End Of Line character and others not working.

H. S. Teoh hsteoh at quickfur.ath.cx
Fri Aug 16 22:35:48 PDT 2013


On Sat, Aug 17, 2013 at 07:19:19AM +0200, Alan wrote:
> On Saturday, 17 August 2013 at 05:05:12 UTC, H. S. Teoh wrote:
> >On Sat, Aug 17, 2013 at 06:53:16AM +0200, Alan wrote:
> >>Hello!  The past few hours I've been working on some things and I
> >>came accross a small bug.
> >>
> >>I'm essentially practicing lexing and parsing by implementing a
> >>(very) simple language.  Everything is going great so far (variable
> >>declarations, writing to stdout etc...) but I have a small problem
> >>with my string literals.  I've got them working fine, quotes can be
> >>escaped etc... But when they include the new line character (\n) for
> >>example and it's written out it doesn't create a new line but prints
> >>out those characters raw.  Does anyone have any idea why?  Any help
> >>is very much appreciated!
> >
> >Which quotation marks did you use for your string literals?
> >
> >If you use double quotes, then it should work: "\n"
> >
> >But if you use the other quoting syntaxes, the \n may be treated
> >literally rather than as an escape sequence, e.g., `\n` is a string
> >of two characters '\' and 'n'.
> >
> >
> >T
> 
> I don't think it matters how my string literals are recoginized,
> they can be recognized by double or single quotes.
> Either way the value is stored in a string then written out, but \n
> is written out raw for some reason.

Wait, are you talking about the language that you're parsing having
string literals that contain "\n"? If so, then you need to manually
translate them, since in the input file, they are two literal character
'\' and 'n', and the computer wouldn't know how you want to interpret
them.

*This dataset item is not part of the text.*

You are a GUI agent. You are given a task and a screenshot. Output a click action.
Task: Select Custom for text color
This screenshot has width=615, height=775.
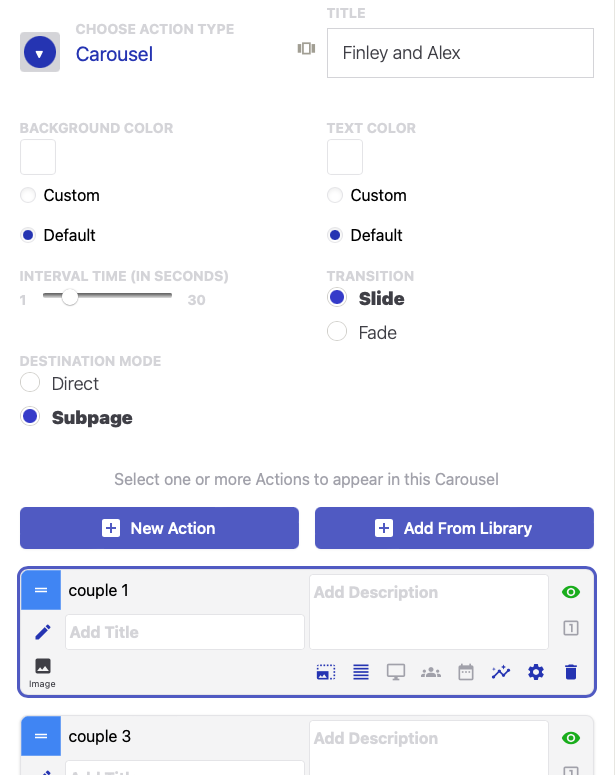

So you have to do something like this:

	auto parseStringLiteral(R)(R input)
		if (is(ElementType!R : dchar))
	{
		auto value = appender!string();
		while (!input.empty && input.front != '\"')
		{
			// Interpret escape sequences here
			if (input.front == '\\') {
				input.popFront();
				if (input.empty)
					throw new Exception("Unterminated escape sequence");

				switch(input.front) {
				case 'n':
					app.put("\n");
					break;
				// ... put whatever other escapes you
				// want to interpret here
				}
			} else {
				// Not an escape sequence, transcribe to
				// output literally.
				app.put(input.front);
			}
		}
		return value.data;
	}

In other words, none of the escape sequences are implemented for you;
you have to implement them yourself.


T

-- 
"You are a very disagreeable person." "NO."